TASK OBJECTIVE -
Rewrite the data below with every "Click" changed to "Select" and everything else left as it is. Omit the pictures from your answer.

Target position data

:::

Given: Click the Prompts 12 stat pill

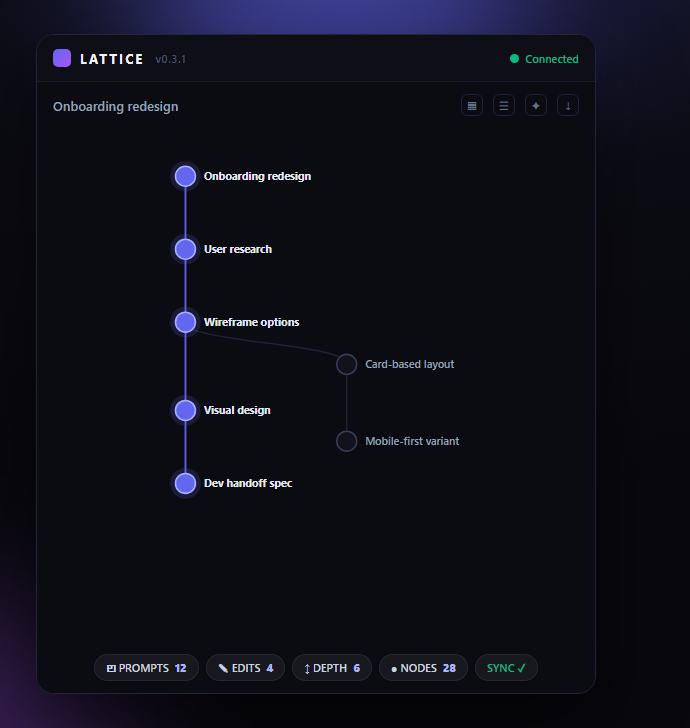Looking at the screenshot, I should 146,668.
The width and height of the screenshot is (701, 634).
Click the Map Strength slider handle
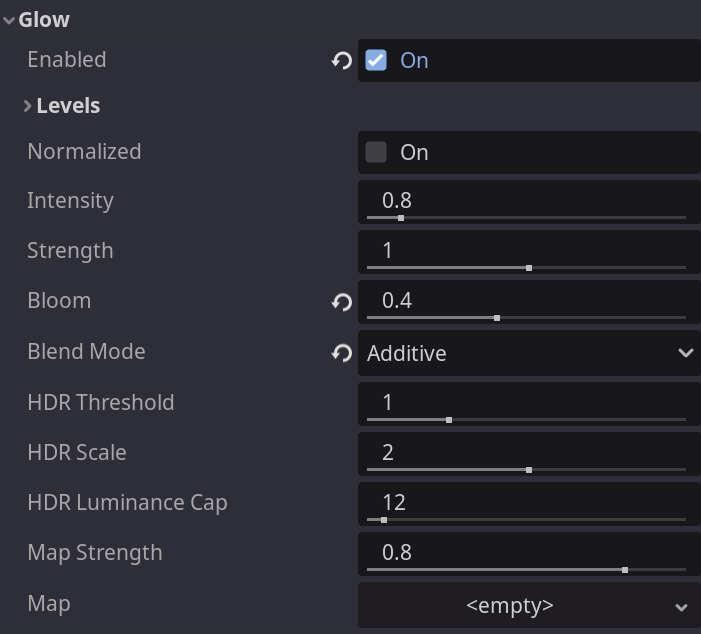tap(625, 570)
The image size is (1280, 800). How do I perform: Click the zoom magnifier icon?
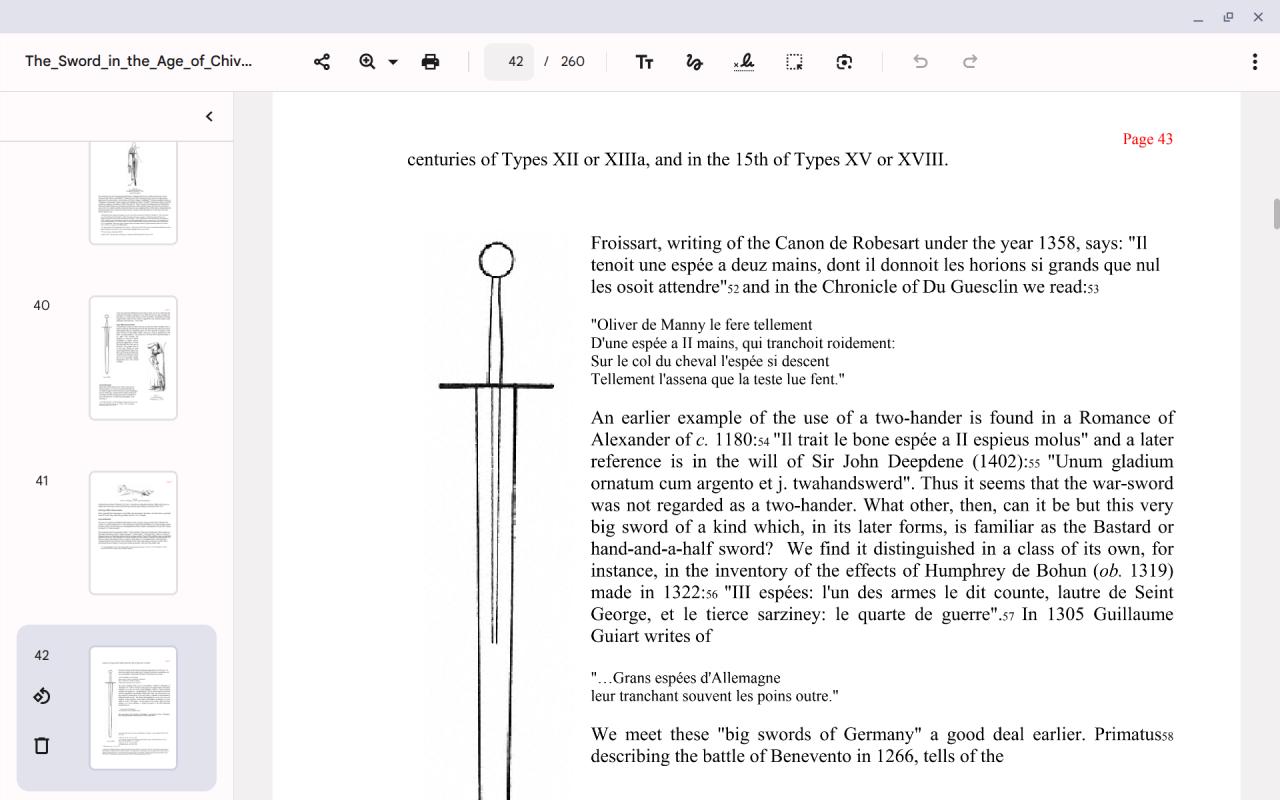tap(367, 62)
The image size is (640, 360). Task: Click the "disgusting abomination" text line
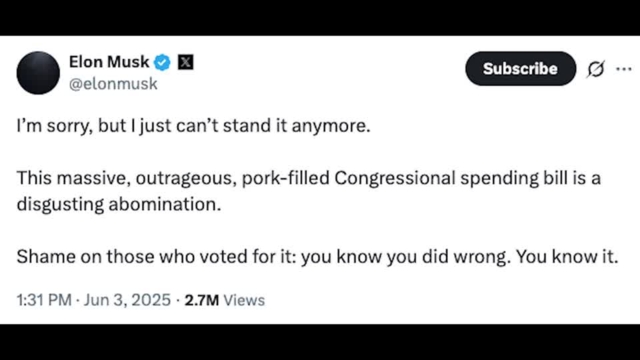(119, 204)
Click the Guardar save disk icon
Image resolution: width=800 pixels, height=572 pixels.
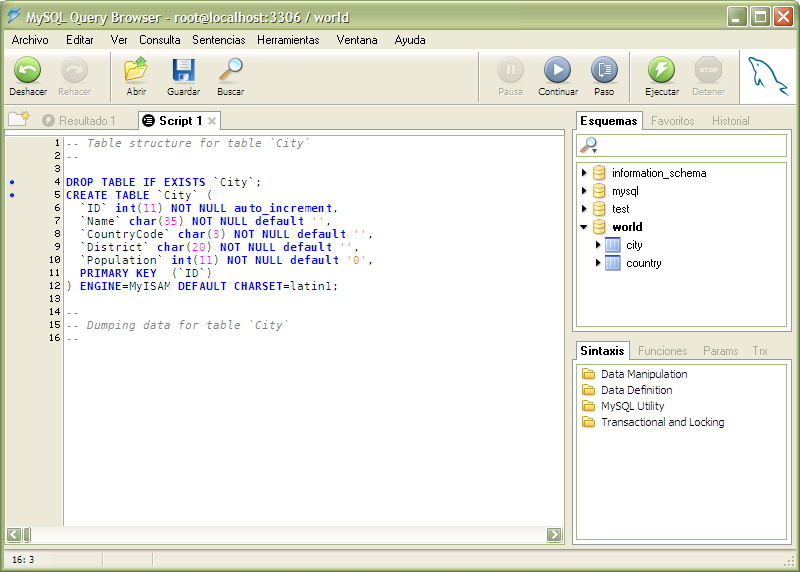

:::

RESULT OF THE EXERCISE -
Given: Select the Prompts 12 stat pill

Looking at the screenshot, I should 146,668.
The width and height of the screenshot is (701, 634).
Select the Map Strength slider handle
tap(625, 570)
The image size is (1280, 800). How do I perform: Select the zoom magnifier icon?
tap(367, 62)
The image size is (640, 360). Task: Select the "disgusting abomination" text line
(119, 204)
Select the Guardar save disk icon
Image resolution: width=800 pixels, height=572 pixels.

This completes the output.